Tuesday, November 12, 2013

A Time of Gifts


Due to unforeseen happiness, I have forgotten to mark the passage of not only my father's birthday - but Patrick Leigh Fermor's name day (Michali to his Greek compatriots).  November 8 is somewhat a sacred day to me because of these two men.  My father being the underlying theme behind most of my creative work (and his death the defining influence on my life); or at least the source inspiration and deeper connection to an ancient culture that calls me back to the only place that has ever felt solid and real to me: Greece.

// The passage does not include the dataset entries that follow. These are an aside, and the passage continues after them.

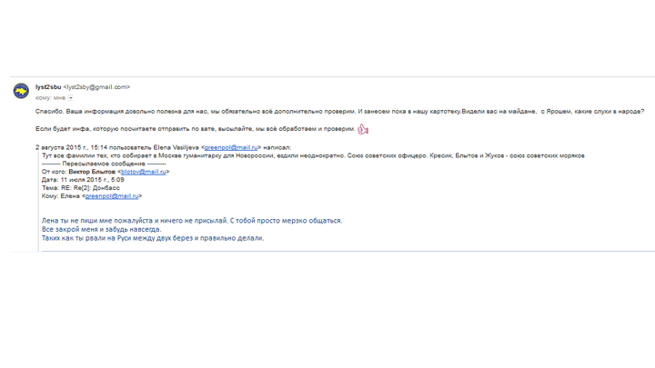Click the sender's yellow-blue avatar icon
This screenshot has height=368, width=655.
[21, 91]

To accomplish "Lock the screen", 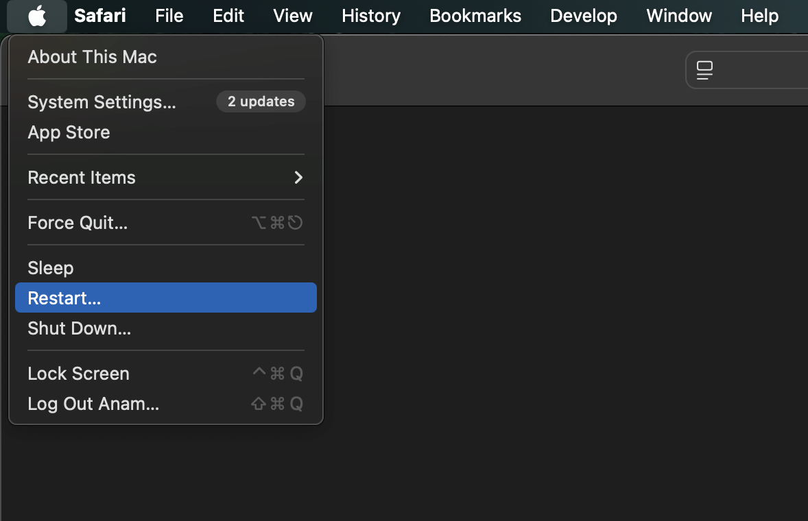I will pyautogui.click(x=78, y=373).
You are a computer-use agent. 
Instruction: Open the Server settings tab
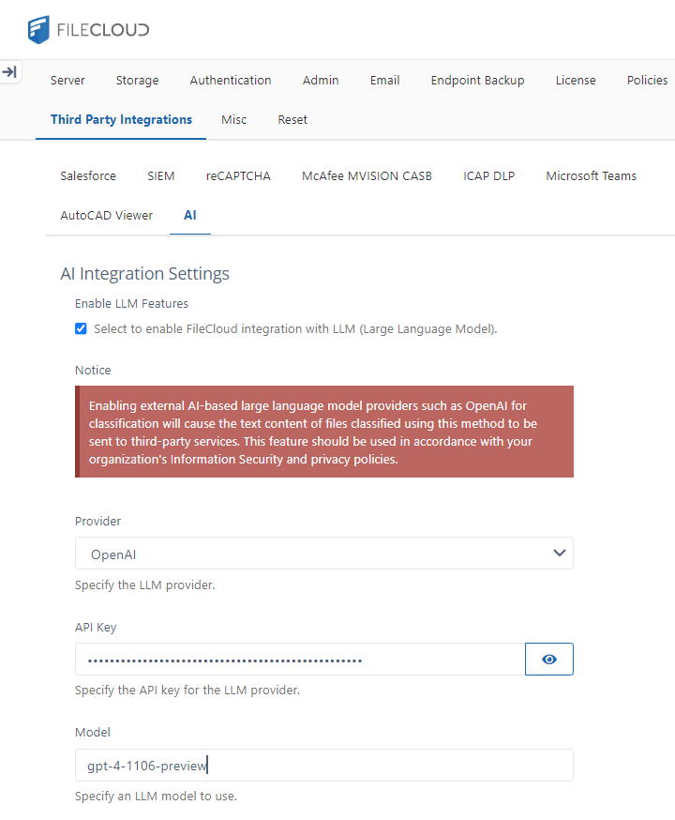[x=68, y=81]
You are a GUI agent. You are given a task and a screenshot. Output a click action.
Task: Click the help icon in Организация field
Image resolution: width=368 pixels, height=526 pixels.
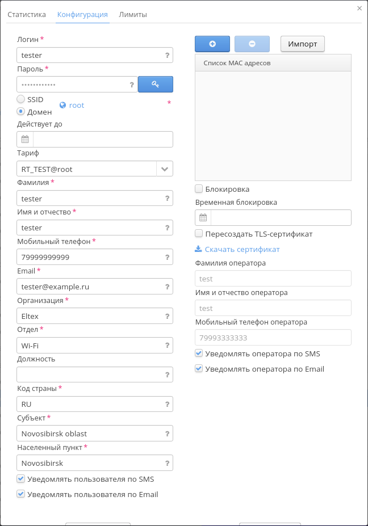(x=167, y=317)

Greece has always been a specter lurking in the corners of my mind.  A place I am supposed to go, supposed to long for, supposed to make pilgramage to.  The motherland.  Home.  My whole life has been built around a place I can scarcely afford to visit.  My father ran from it as a teenager to escape things that I have only vague notions of diluted through my mother.  He left this world when I was 17, unfortunately I was too young to ask the kind of questions you only ask as an adult.  He remains a mystery.  All memories I have of him confirm this.
Anger and unresolved sadness kept me for many years from confronting this PLACE (Greece) because my father had died there out of sight.  Returning to Greece is the final acceptance of death and so I have not returned.  
I travelled much in the years following his death, went to Europe several times, but never back to Greece.  Sometime around the age of 24, shortly before my ill-fated marriage, I discovered the writing of Patrick Leigh Fermor.
How?  I cannot remember.  Most likely I was picking up books with interesting covers and found "A Time of Gifts".  I won't go into detail describing his work, but suffice it to say he was the very last of his kind: adventurer-scholar.  The world he lived in no longer exists.  I became infatuated with this individual, and learned as much as I could about him.  His journey on foot from the Hook of Holland to Constantinople, his time in Crete, sabbaticals at monasteries throughout Europe and wanderings around the Caribbean.  PLF settled with his wife in the Mani, a particularly harsh and isolated part of the Peloponnese.  
Eventually I came to PLF's books about Greece: Mani and Roumeli. What can I say about these?  There is no more beautiful or devoted a description, an offering of words, to Greece and the death throws of Greek folk culture.  His descriptions of the miroloyia moved me to tears, and he showed me parts of my own self I never knew were there. 
Thus started my journey to where I am now, my inner creative journey, my fascination with rural Greek death customs; my father's death, the death of my marriage, the death and beginnings of everything.  An Englishman gave me back myself, gave me my culture, gave me the freedom and permission to mourn and weep openly.  To celebrate the absolute, to enjoy the beautiful.  He showed me the way home.

Patrick Leigh Fermor died on June 10, 2011 at the age of 96.   I cried for many days.  A trip was planned for November of that year, where I would finally return home and when I would visit PLF's home on November 8, his name day, my father's birthday, when the doors of his beautiful home were open to anyone who wanted to visit.  I wanted to tell him what he had done for me, what I was creating and working on and how much he had inspired me and how much I related to his life.  Even now as I write this, I am crying.  Not for that missed opportunity, but because Patrick Leigh Fermor was a gift to this world, an actual hero, a true artist.  

So thank you Paddy, for taking me home again.